You cannot rewrite history regardless of who was responsible.

BovaryX · 06/06/2020 17:10

and say that England, just England has decided that we recognise thenegative parts of the

That would be ludicrous. Are you unaware of the significant role of Scotland in the UK's imperial past?

senua · 06/06/2020 17:13

Why do you keep referring to it? Why won't you acknowledge that other nations and other times had slaves, too?
‘All lives matter’ comes to mind.
It was more "you may have started this thread but you don't own it. You are not the thread police who can tell us what we can, or cannot, discuss."

serenada · 06/06/2020 17:14

@Destnation

But that is not the issue and to be honest, the whole who started it/was the worst is a red herring.

The key thing is that in the US, it has created generations of people who are still viewed as second class, due to old notions of superior that were used to justify the trading of people.

We have to create a dialogue that addresses that and all of the whataboutery involved in order for those people disproportionately affected to be able to move on. It is a human conscience issue.

What is it we are really afraid of? Revenge? Loss of assets?

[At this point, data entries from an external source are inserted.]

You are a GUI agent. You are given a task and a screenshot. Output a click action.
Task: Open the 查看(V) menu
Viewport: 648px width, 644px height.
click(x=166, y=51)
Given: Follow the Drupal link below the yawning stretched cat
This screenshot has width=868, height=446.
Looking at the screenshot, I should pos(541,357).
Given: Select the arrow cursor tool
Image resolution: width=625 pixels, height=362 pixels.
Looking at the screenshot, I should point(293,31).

Shift in power dynamics?

We have to be really honest and really ready to accept that we are not in control of the outcome but we do have to do something.

sirfredfredgeorge · 06/06/2020 17:15

I think it is a normal, and maybe a healthy reaction to feel ashamed of what your ancestors have done to other people.

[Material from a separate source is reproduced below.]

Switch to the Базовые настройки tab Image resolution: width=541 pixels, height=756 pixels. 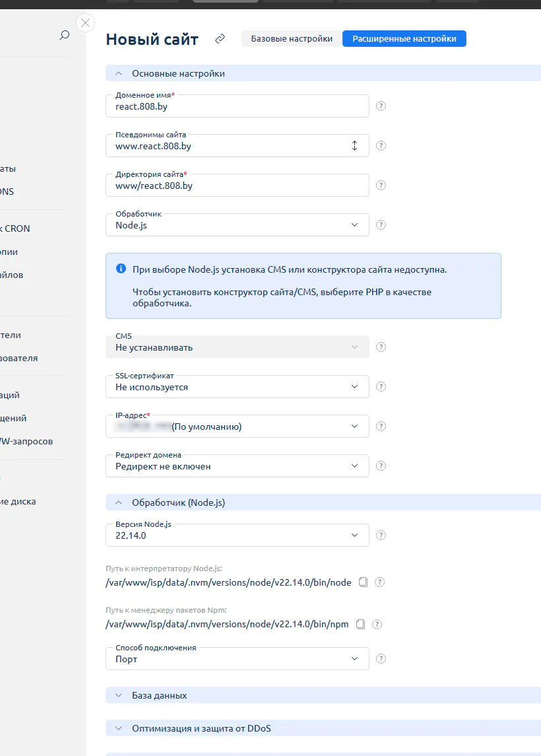[290, 38]
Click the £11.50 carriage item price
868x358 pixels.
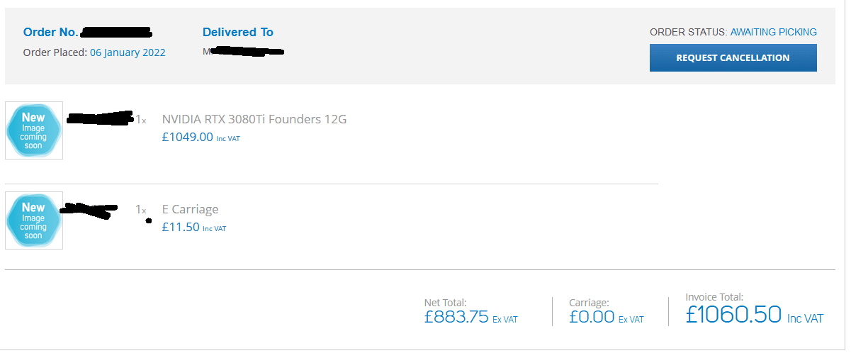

No, it's a peculiarly Nationalistic viewpoint that is not great, basically by saying that you are more part of your "ancestors" than part of all the people who live today specifically promotes the idea that nations are different and othering is okay and fine.

You can and should learn about all history, you are no more responsible for strangers from a hundred years ago than you are responsible for strangers who live in another country today.